**Required actions:**
1. According to the article on the Honda Civic Type R, why does Honda plan to release more Type R variants? Answer in one to three sentences.
2. Rewrite the stretch of the Honda Civic Type R article from "A recent Automotive" through "through an interpreter.", swapping "interpreter" for "translator".

:: Given text

At least, that's what some people would label the idea of the Honda Civic Type R going to an all-wheel drive format.
The humble red-badged pint-sized performance Honda line has always been associated with front-wheel drive. And while this hasn't necessarily been a talking point for past Civic Type Rs, it's starting to become one as, one by one, all of its main rivals gravitate to all-wheel drive.
A recent Automotive News interview has further fanned that flame, with the Civic's chief engineer Hideki Matsumoto confirming that more Civic Type R models are on their way in support of the incoming new model (the first of which landed in NZ just recently).
“We’re hoping that by gradually putting out more [variants] that we’ll be able to maintain a more stable sales volume,” Matsumoto said, through an interpreter.
Reports have said that the lead priority for Honda is to produce a somehow even-more-bonkers Type R with increased power, as well as a more, um, sensible version that Matsumoto said will focus “more on the grand touring aspect”.

::::
:: Data shown

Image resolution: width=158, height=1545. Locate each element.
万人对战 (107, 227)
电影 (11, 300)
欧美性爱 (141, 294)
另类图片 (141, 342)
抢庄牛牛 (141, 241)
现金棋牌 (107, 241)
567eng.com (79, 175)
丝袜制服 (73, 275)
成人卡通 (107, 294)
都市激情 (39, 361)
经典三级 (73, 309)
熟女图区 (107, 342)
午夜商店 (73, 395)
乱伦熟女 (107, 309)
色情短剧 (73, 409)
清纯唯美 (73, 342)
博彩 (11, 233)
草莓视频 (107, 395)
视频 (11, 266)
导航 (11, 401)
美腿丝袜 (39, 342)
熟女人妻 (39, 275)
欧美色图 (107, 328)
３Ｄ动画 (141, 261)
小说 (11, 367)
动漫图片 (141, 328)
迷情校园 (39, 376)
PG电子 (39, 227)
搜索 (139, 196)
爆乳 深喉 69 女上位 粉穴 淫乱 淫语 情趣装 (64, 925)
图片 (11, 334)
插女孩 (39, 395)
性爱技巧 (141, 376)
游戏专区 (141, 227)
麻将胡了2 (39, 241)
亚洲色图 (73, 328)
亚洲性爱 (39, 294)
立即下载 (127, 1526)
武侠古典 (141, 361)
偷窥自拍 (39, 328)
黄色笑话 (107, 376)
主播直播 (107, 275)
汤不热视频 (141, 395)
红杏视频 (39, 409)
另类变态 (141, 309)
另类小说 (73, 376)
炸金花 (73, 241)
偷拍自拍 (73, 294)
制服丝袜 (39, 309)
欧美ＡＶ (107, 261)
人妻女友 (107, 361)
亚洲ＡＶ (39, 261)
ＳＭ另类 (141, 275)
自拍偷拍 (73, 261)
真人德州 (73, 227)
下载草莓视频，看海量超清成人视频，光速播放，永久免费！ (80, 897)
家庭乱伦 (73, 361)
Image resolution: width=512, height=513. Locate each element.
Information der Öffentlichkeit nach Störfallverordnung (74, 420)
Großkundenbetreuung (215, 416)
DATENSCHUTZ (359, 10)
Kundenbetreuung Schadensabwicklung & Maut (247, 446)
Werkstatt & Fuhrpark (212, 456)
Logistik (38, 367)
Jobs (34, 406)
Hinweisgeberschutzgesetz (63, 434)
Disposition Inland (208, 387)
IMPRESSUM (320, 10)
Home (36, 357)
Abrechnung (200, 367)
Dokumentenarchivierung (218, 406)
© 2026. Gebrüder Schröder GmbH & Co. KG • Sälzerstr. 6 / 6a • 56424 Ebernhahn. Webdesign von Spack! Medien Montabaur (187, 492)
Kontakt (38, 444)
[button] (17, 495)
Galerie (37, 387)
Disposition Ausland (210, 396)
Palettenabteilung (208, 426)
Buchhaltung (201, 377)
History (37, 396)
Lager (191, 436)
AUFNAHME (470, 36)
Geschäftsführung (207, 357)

::::

**Answers to the problems:**
1. Honda hopes that gradually putting out more variants will let it maintain a more stable sales volume.

2.
A recent Automotive News interview has further fanned that flame, with the Civic's chief engineer Hideki Matsumoto confirming that more Civic Type R models are on their way in support of the incoming new model (the first of which landed in NZ just recently).
“We’re hoping that by gradually putting out more [variants] that we’ll be able to maintain a more stable sales volume,” Matsumoto said, through an translator.